Marikana massacre remains a dark day in South Africa’s history

Issued by Solly Malatsi MP – DA National Spokesperson
16 Aug 2023 in News
  • Today marks eleven years since the somber Marikana massacre. 
  •  Justice for the families and relatives of the deceased has been slow and elusive.
  • The ANC government must explain progress made in implementing the Commission’s recommendations, on compensation for the families of victims and why no one has been held accountable. 

Note to editors: Please find attached a soundbite by Solly Malatsi MP

Today marks another somber anniversary when 44 people, 34 of whom were miners, had their lives taken away in one of the most brutal display of state violence since the dawn of democracy.

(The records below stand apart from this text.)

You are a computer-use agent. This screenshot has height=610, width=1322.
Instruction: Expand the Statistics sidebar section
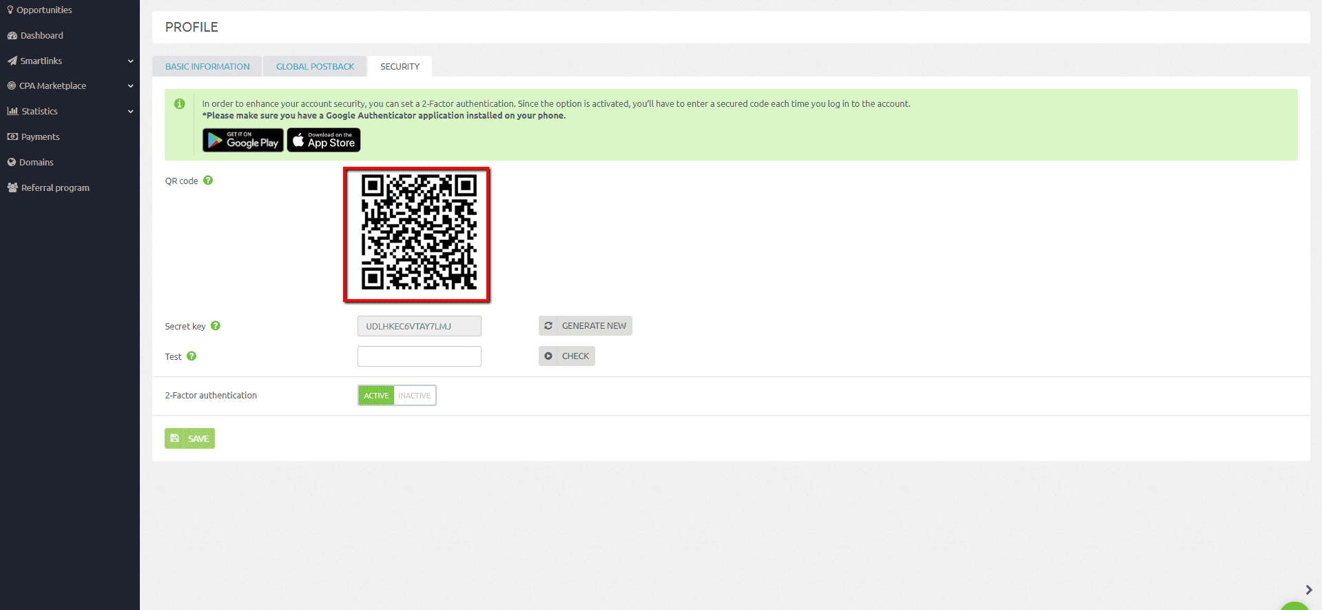130,112
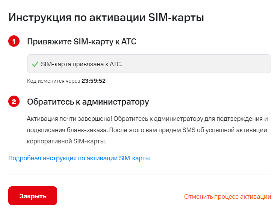Click the red step 1 badge
The image size is (280, 213).
(x=14, y=42)
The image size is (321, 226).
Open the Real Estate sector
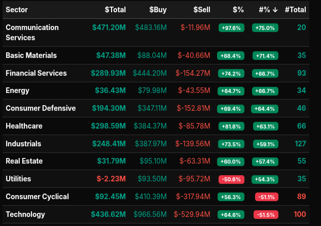[x=24, y=161]
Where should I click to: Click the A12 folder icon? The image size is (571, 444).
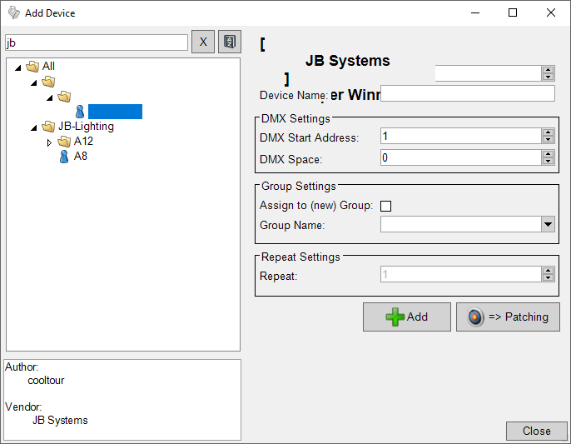[64, 142]
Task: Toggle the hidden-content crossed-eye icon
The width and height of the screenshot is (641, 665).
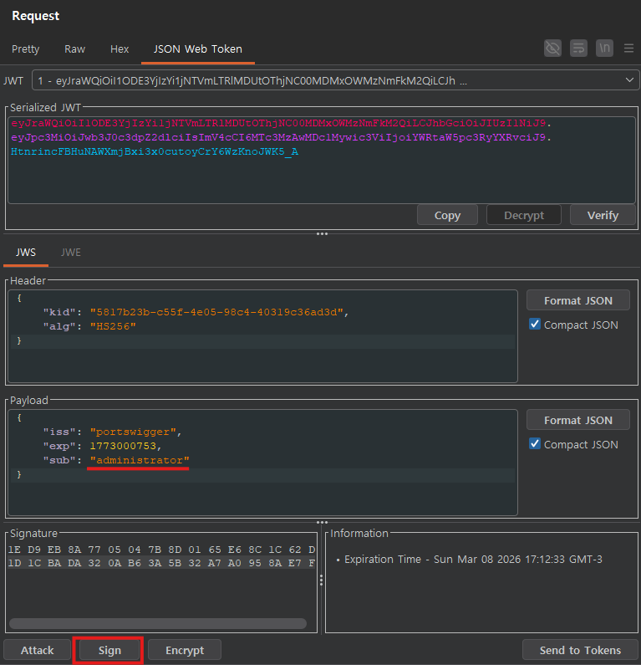Action: point(552,49)

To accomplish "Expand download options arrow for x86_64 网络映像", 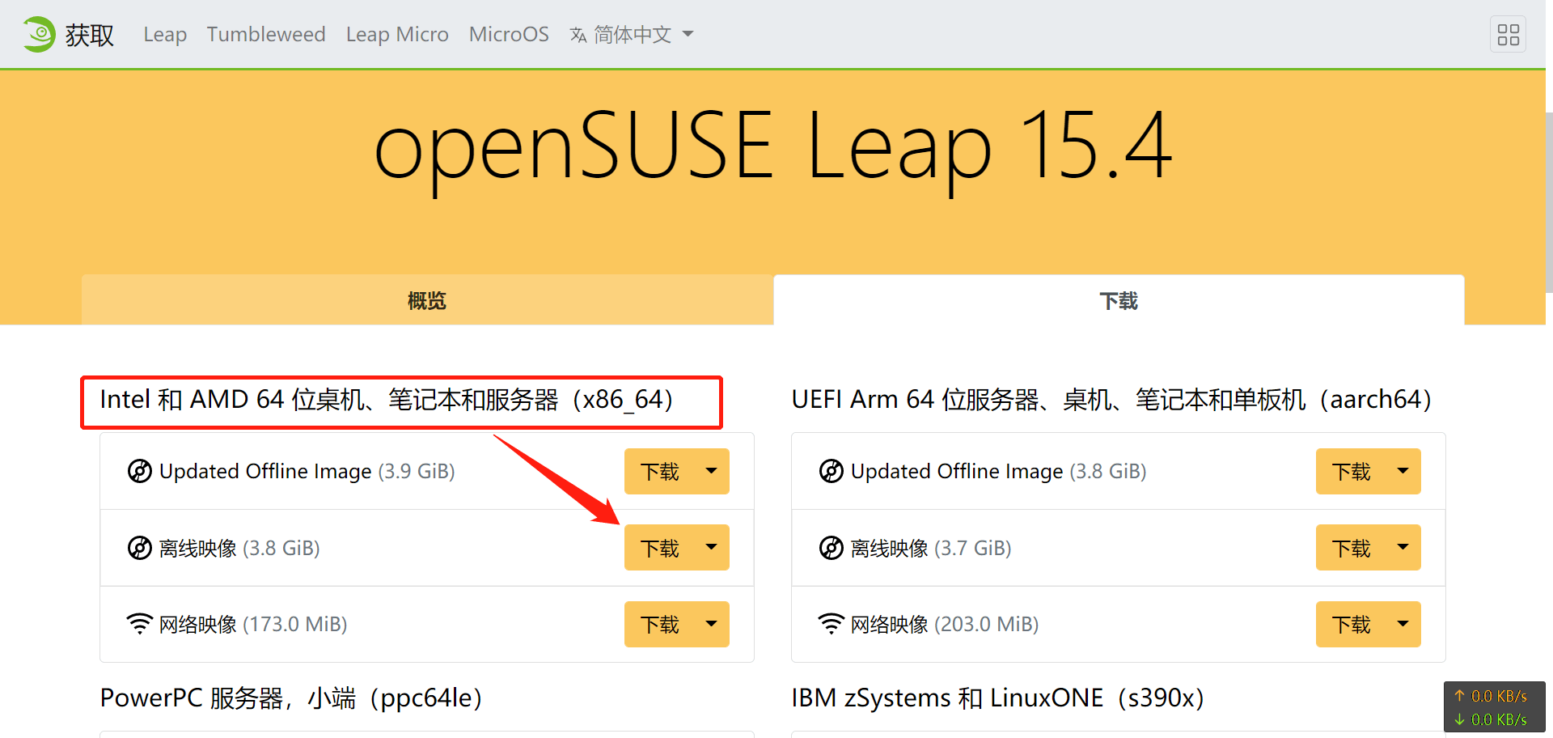I will click(712, 624).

Instead of living up to its constitutional obligation to preserve and protect the right to life, in August 2012 the ANC government took a decision to tear the Bill of Rights and deny the Marikana miners their guaranteed rights under Chapter 2(11) of the Constitution, which explicitly states that ‘Everyone has the Right to Life’.

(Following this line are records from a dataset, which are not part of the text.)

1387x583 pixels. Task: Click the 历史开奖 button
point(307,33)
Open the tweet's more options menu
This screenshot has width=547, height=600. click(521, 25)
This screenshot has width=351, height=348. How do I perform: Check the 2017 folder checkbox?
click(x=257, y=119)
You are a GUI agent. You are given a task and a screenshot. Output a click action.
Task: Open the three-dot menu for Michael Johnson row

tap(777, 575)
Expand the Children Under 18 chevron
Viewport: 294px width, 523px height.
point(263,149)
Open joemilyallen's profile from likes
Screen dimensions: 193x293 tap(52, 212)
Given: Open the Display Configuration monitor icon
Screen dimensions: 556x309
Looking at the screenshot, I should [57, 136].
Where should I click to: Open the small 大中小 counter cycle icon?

The Marikana massacre will forever remain an indelible stain on conscience of the ANC government. It was a day when the police service took their guns and turned them towards civilians, in a cowardly show of force that had nothing to do with the maintenance of law and order. The events of that day were a horrific reminder that has lost its way as law enforcement agency and unless urgent steps are taken to reform it, the chances of having another Marikana remain high.

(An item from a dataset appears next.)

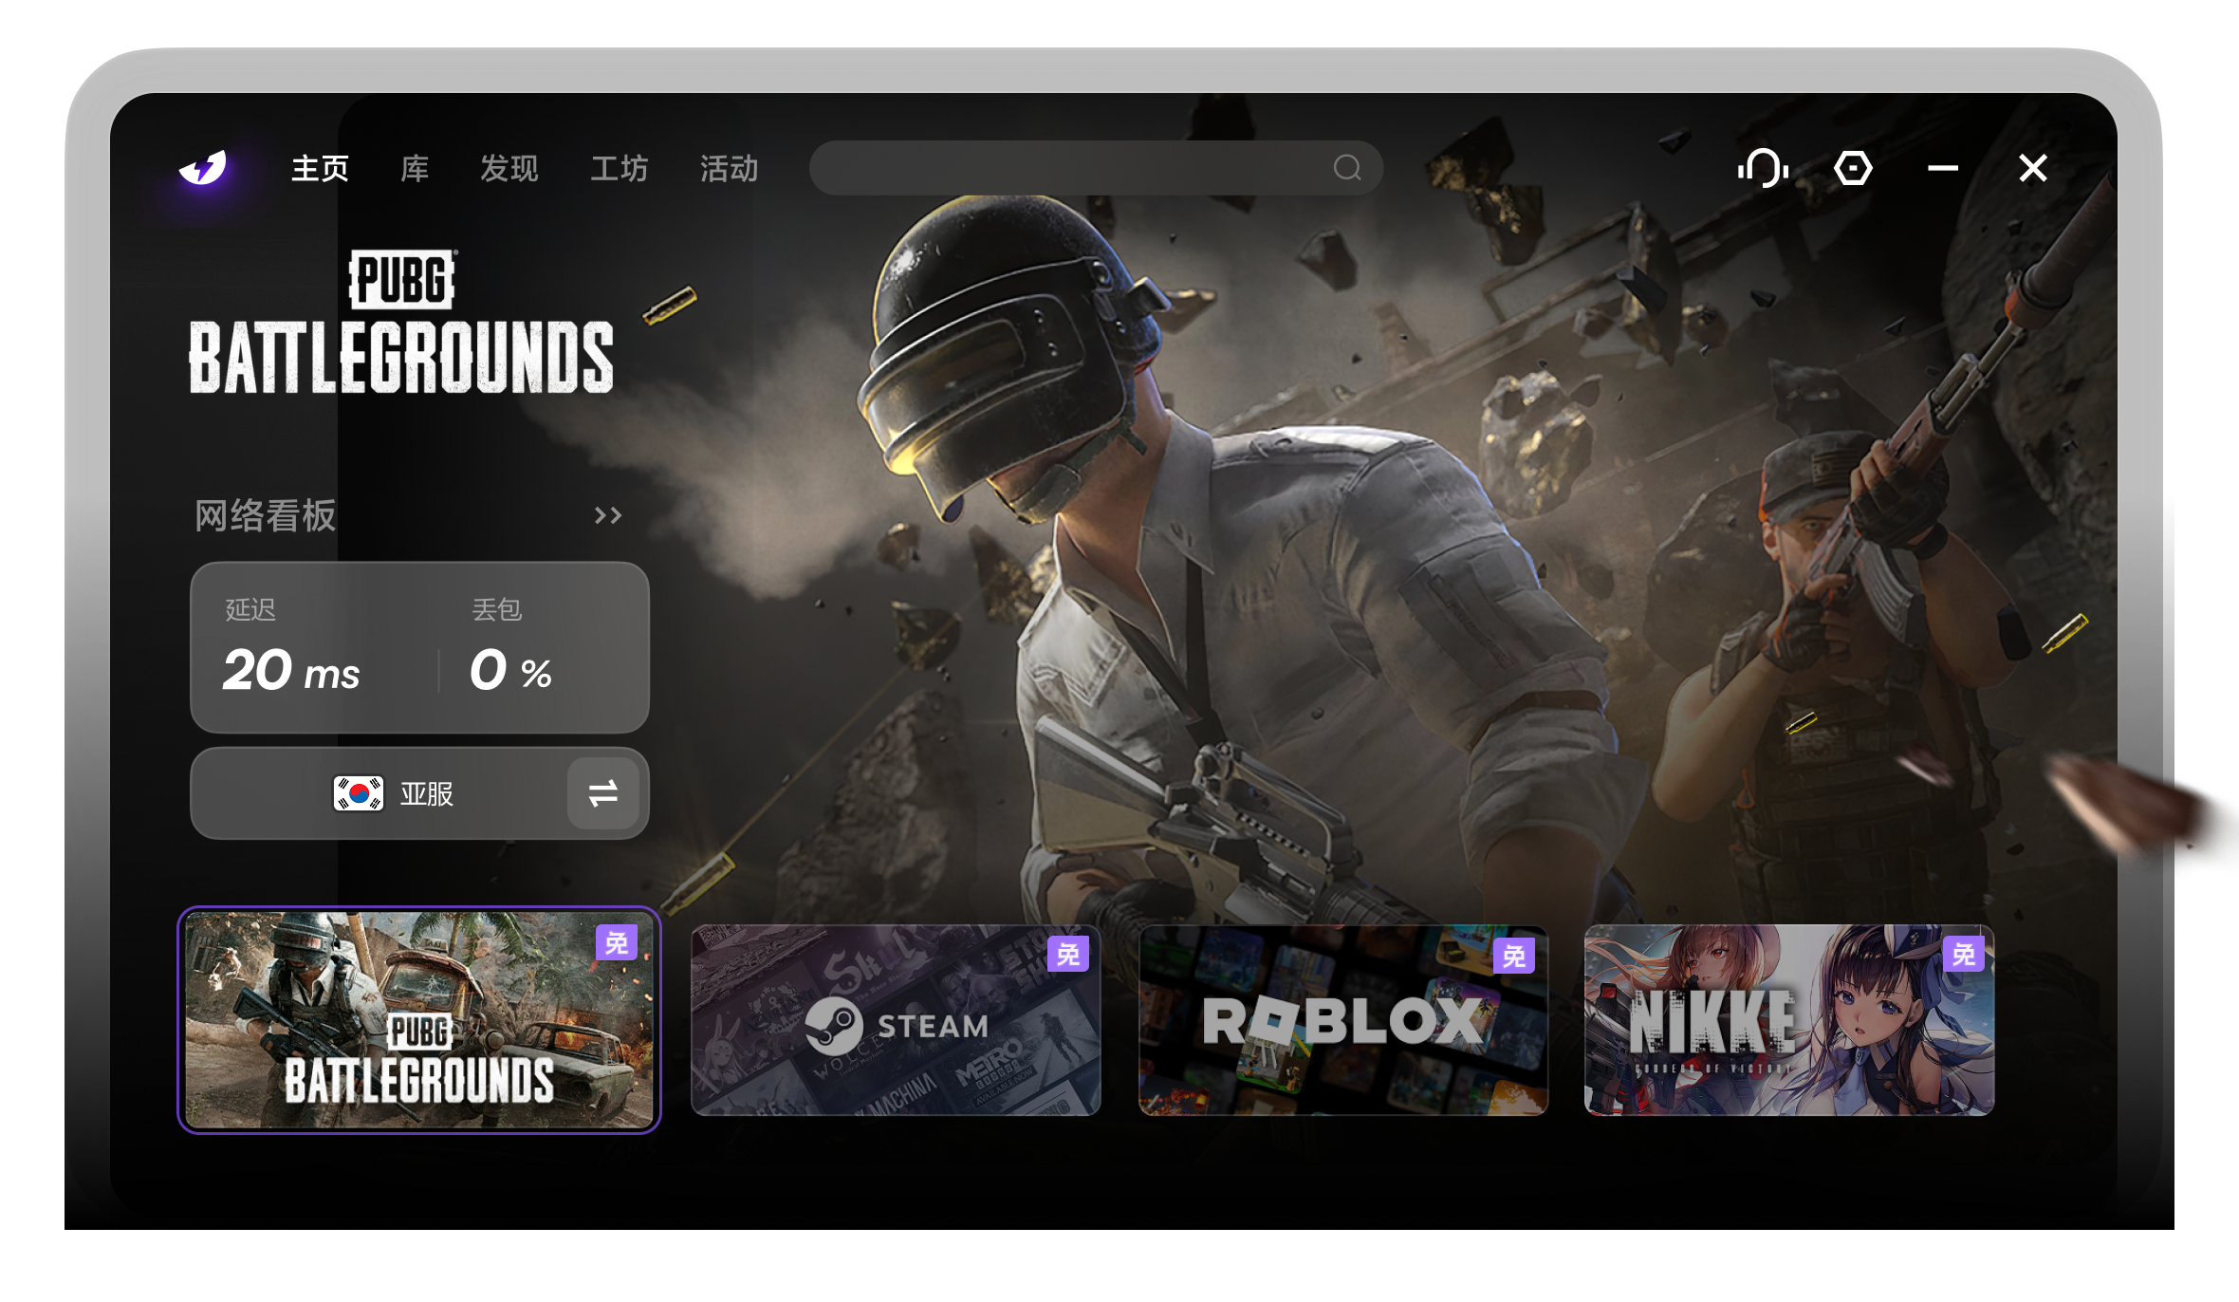
Task: Click free badge on NIKKE card
Action: tap(1963, 954)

Eleven years after that day of infamy, justice for the families and relatives of the deceased has been slow and elusive. No one has been held accountable for the decisions that were taken on that day nor has anyone been held liable for the subsequent loss of life that happened. This is despite the fact that the state spent tens of millions of rand on the Farlam Commission’s inquiry into the massacre.

If the ANC government cares for the victims’ families, they should publicly explain the progress that they have made in implementing the Commission’s recommendations and why no one has been held accountable to date for the massacre. Anything less will be unacceptable and an affront to the victim’s families who are yet to recover from this terrible tragedy.

Most importantly, the ANC government must provide an urgent update on the progress made to compensate the victims’ families. Breadwinners were killed in August 2012 and clarity is needed on the steps that have been taken to support and compensate the families of the victims.

This blight on our constitutional democracy must never be forgotten. The brutal killings at Marikana were akin to the violence that the apartheid government unleashed on those who were fighting for freedom.